So, in my circles of friends, I am the most terminally online person. I remember being a soc-demmy kinda person (who called themselves socialist) when I joined r/cth when it hit 69,420 members.
Now here I am with opinions like "Stalin and the USSR weren't so bad" and "The tanks rolling into Hungary in 1956 were correct, actually". I feel like the community here on hexbear has kinda shifted in the same way. That said, we've steered clear of the patsoc menace, who aesthetically venerate AES while following the most regressive social/nationalist opinions of what they think of as the working class.
This has somewhat put me at odds with a lot of my RL friends, who are anarchists or trots of varying degrees. I'm generally not down with getting into spats with said RL friends, so I keep a lot of my opinions to myself. This is especially onerous with opinions about the Ukraine war.
How did I end up here? How did we..? I remember back on r/cth the line "This is enough to turn me into a tankie", or some such thing, as though being a tankie was just socialism + willingness to use violence to achieve it.
I can remember online anarchists posting fairly high profile Ls that I think split actual anarchists and left-liberals who just liked to call themselves anarchists (and now online anarchists who really like NATO? idk).
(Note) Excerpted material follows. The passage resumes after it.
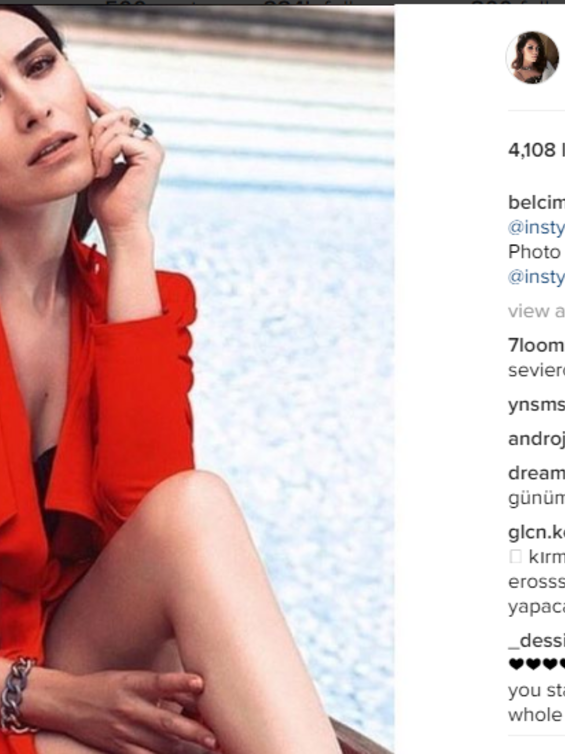Open commenter dream's profile
This screenshot has width=565, height=754.
(536, 473)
But those events had a lot of people shy away from the anarchist label and kinda mull about their own beliefs. The main ones off the top of my head were CHAZ, Vaush audience watchers, and the anti-work breakdown. Certainly, I remember r/cth being a lot more awash with anarchist rhetoric and population (claimed or otherwise) than hexbear currently is.
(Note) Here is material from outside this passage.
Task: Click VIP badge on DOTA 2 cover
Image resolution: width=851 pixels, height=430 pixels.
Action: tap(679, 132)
I don't want this to be a sectarian rant session, but more a reflection of political journeys from r/cth's medicare for all socdem position to the current vibes of hexbear, both personal and pontifications of why this shift occurred.
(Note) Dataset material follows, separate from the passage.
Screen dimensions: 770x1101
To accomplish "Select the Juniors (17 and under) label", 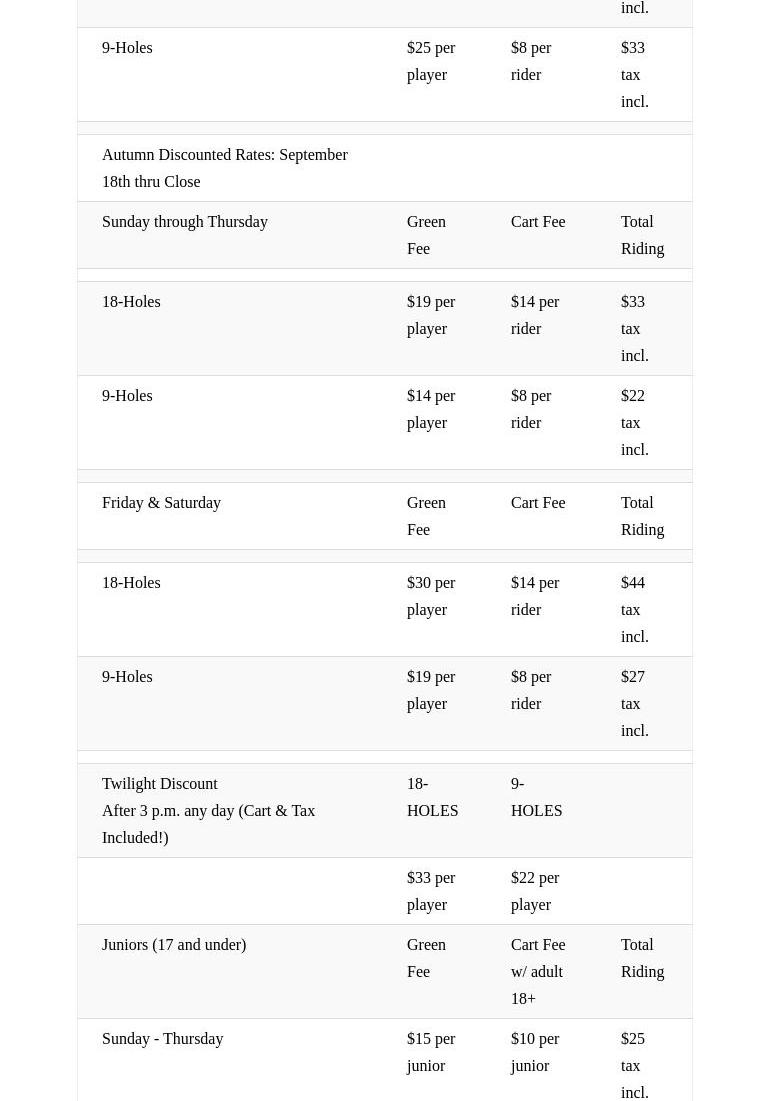I will (174, 945).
This isn't the be-all and end-all of my thoughts of my own political evolution. I'll comment some more as I think of them (in between cleaning for rent inspection)
i think generally in terms of Personal Journeys, its hard to not live through the last 5 years (or really lifetimes for most of us) and not get more radical. Scodem as an ideology is inherently full of contradictions so they can really radicalize in any direction, but given all the attributes that make up the character of Chapo/Hexbear, it makes sense that most wound up turning towards Actual Marxism.
It's interesting to think about. Maybe if, after the r/cth was banned, I'd hung out on Vaush streams and felt accepted/validated there, I'd have different political beliefs and be a different person. That said, I think the same thing about a career in software engineering panning out or whatever. Lots of forks in the road. I do find it interesting (if somber) to discuss. Would you say you've changed over the last four years much?
2020 was a wake up call for me, revitalizing. I first got involved in leftism in 2014 in the original BLM uprising. After about a half a decade of street politics it was taking its toll on me, I was just trying to survive, not doing much activism.
I'm much more militant and driven. I don't really care about having an org behind my back if none of the orgs in the area are doing the Actual Work. I'm educating and feeding people with a crew of homies. I don't really care about holding down a job or going to jail anymore.
It was really just anarchist ~> more extreme anarchist. 10 years might be a more interesting/narrative story
I was "apolitical", but a lot of people cared about Hillary v Trump in 2016 and I got caught up in that. After that, I rode the Bernie train; being in a country with welfare and healthcare meant that those seemed like an obvious good, and it was wild to me how obstinate Americans were against either. Like, did anyone enjoy American healthcare? What even is a "deductible"? I think at some point or another watching youtube video essayists, I got recommended a chapo podcast (I think it was the conservative comics one), and I was kinda sucked in to the irreverence. I think I'd been hanging around a lot of hippies and well-meaning civility libs, always taking the high road and admonishing everyone who doesn't. Being able to let loose, sneer, and be sarcastic was extremely refreshing. After that, it was a bunch of listening and eventually joining the subreddit.
I was a libertarian (by default) when I started university back in 2006. Incel adjacent around 2012. So, you know, progress.
Kinda similar. I was basically just a succdem who voted for Bernie in the 2016 primary, Hillary in the 2020 general. I was on some lib forums, and started getting annoyed by the vitriol that Hillary supporters were giving towards Bernie and his supporters, for ridiculous reasons (like he "poisoned the well" for Hillary, or he basically did anything other than say "you should vote for her, not me".) I found r/cth, never looked back.
So thanks libs, if you didn't misdirect your anger, I might still be on your side.
This always scares the shit out of me. I'm pretty confidant about my conclusions regarding politics, but what if I'd taken a different path? What if the Vaush losers got me, or I was somehow brain programmed by the K-hive?
Watching the entire US political, financial, and cultural establishment reach out and crush a succdem candidate who wanted to make some mild social reforms that would ultimately have helped Capital far more than it hurt left only three possibilities; Denial, doomerism, or radicalization.